Just behind, and slightly lower, the other chair sits at a small desk that would allow the bombadier to plot when the bombs would fall.
An impressive array of dials and gauges plot speed and height. A small red bulb reads BOMB RELEASE, while one beside it reads LAMP ON BOMB DOORS OPEN.
Gregory Sproat had the front seat as our adventure began.
We taxied to the far end of the runway and then did a U-turn. We sat there for what seemed like minutes but it was likely just seconds.
The four giant engines roared to life and you could instantly feel the power. A moment later we began to move.
I’ve often noticed the sensation after takeoff when the plane seems to drop a few feet. It can be unnerving.

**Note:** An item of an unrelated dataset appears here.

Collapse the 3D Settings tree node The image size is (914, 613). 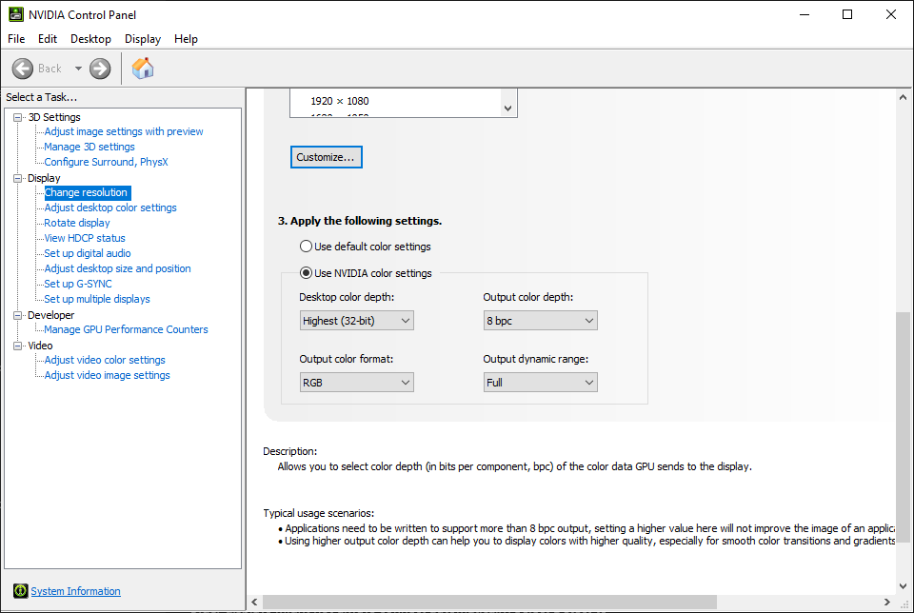click(x=18, y=117)
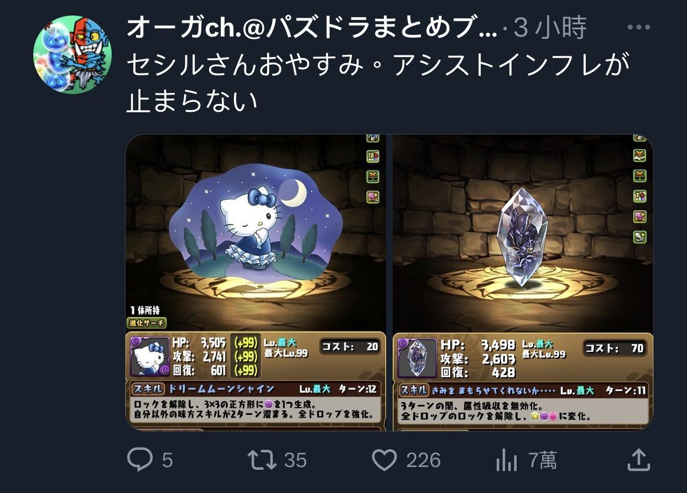
Task: Open the tweet's three-dot more menu
Action: (x=638, y=27)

It didn’t happen in Sentimental Journey. The big bomber’s flight felt soft and smooth.
Oh, and noisy.
A crew member had handed the two of us ear plugs before we took off and now I understood why.
You’re in a metal tube right beside four 1,200-horsepower engines, each of which has nine cylinders. It’s like sitting in a tiny garden shed with 600 lawn mowers running on the outside.
The dirty little non-secret that the volunteer crew chuckle about is that Douglas actually manufactured Sentimental Journey.
Boeing’s plants were running at full capacity so Douglas and Lockheed subsidiary Vega pitched in to build them as well.
Sentimental Journey was built in the spring of 1944 but didn’t fly to the Pacific Theatre until 1945. It was only used for reconnaissance during the war, part of the reason it survived in such terrific shape.
The nose is reasonably spacious, although you can imagine that they would probably prefer if the wartime gunners had been a little shorter than my six feet.
I understand that the ball turret gunner actually had to be smaller than 5’4 because the space was so tight.
The 20-minute trip over the city and surrounding area ends far too quickly. It’s tough to take in everything on the inside and the outside, although I did find time to snap 250 pictures. You’ll see more of them on Wednesday’s Spotlight page and in a slideshow at paherald.sk.ca when I find time to sort and load them.
As I wrote in my column in Monday’s Daily Herald, I’ve always been fascinated by warplanes, particularly from World War Two. If you share my fascination, you can go up in Sentimental Journey too.
It isn’t cheap but keeping a nearly 70-year-old heavy bomber in the air is an expensive proposition so nobody is getting rich here.
Tickets range from $900 for a guaranteed spot in the nose or $450 for a spot in the radio room/waist gunners position. Flights are available Tuesday, Wednesday and Thursday at 10 a.m., 11 a.m. and 4 p.m.
To book a spot, call 587-338-8817.
There is a cheaper way to see the old warbird.
Tours are available for a $5 donation between noon and 7 p.m. at the airport each day.
The plane will be here until it leaves for Bismarck, N.D., on Friday morning. Don’t miss it.